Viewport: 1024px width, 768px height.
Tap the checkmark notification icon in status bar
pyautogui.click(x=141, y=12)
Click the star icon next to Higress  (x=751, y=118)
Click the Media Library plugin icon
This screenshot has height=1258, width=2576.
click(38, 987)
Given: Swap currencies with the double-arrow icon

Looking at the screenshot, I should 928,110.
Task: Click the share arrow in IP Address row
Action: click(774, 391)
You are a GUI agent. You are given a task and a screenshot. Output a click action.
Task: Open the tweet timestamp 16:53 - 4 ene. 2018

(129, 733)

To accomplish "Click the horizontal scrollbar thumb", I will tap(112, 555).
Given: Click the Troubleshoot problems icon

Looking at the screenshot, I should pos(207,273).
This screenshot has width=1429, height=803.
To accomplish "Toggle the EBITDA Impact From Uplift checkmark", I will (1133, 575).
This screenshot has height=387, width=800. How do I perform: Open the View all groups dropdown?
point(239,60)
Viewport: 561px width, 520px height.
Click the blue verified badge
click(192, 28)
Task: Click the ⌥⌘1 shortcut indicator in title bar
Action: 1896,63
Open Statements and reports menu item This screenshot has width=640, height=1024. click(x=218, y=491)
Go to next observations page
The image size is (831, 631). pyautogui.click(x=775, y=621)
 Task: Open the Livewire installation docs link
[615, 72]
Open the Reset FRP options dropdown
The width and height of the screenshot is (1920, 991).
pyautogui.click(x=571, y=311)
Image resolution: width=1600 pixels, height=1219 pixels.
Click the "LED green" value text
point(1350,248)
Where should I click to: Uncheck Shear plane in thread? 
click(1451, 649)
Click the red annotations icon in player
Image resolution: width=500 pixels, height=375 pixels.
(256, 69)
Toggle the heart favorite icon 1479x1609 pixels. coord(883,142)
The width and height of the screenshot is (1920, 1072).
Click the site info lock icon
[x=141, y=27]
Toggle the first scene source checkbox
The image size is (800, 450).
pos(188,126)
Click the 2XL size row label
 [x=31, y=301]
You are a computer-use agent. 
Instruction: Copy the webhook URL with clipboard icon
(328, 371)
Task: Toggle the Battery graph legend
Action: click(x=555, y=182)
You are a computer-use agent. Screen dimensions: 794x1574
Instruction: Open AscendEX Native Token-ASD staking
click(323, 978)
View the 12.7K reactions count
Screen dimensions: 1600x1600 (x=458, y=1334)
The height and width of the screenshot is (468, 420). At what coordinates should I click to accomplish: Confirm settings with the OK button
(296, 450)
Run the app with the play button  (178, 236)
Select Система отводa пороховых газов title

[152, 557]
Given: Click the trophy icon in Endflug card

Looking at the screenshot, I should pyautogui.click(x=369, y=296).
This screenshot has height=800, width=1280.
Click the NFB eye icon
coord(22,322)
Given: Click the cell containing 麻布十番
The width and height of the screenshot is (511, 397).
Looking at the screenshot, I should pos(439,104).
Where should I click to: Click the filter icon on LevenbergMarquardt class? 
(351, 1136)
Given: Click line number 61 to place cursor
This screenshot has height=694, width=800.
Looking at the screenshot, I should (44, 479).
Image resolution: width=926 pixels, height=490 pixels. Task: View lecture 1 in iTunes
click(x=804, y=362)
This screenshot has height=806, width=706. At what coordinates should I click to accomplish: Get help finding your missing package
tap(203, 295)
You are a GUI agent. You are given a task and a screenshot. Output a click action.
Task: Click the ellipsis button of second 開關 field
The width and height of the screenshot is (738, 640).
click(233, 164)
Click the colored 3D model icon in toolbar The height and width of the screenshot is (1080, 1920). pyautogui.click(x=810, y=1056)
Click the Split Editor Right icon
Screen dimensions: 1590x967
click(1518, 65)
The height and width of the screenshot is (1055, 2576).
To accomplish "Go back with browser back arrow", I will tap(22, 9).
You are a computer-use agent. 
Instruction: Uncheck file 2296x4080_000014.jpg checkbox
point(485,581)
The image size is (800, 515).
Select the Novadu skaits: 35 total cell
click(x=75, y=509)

◆ **Stated task**
Pull out the lines of the material from the one containing "Click the star" through the one containing "Action: click(774, 391)", both included, and reproduce them word for word.

◆ **Answer to the exercise**
Click the star icon next to Higress  (x=751, y=118)
Click the Media Library plugin icon
This screenshot has height=1258, width=2576.
click(38, 987)
Given: Swap currencies with the double-arrow icon

Looking at the screenshot, I should 928,110.
Task: Click the share arrow in IP Address row
Action: click(774, 391)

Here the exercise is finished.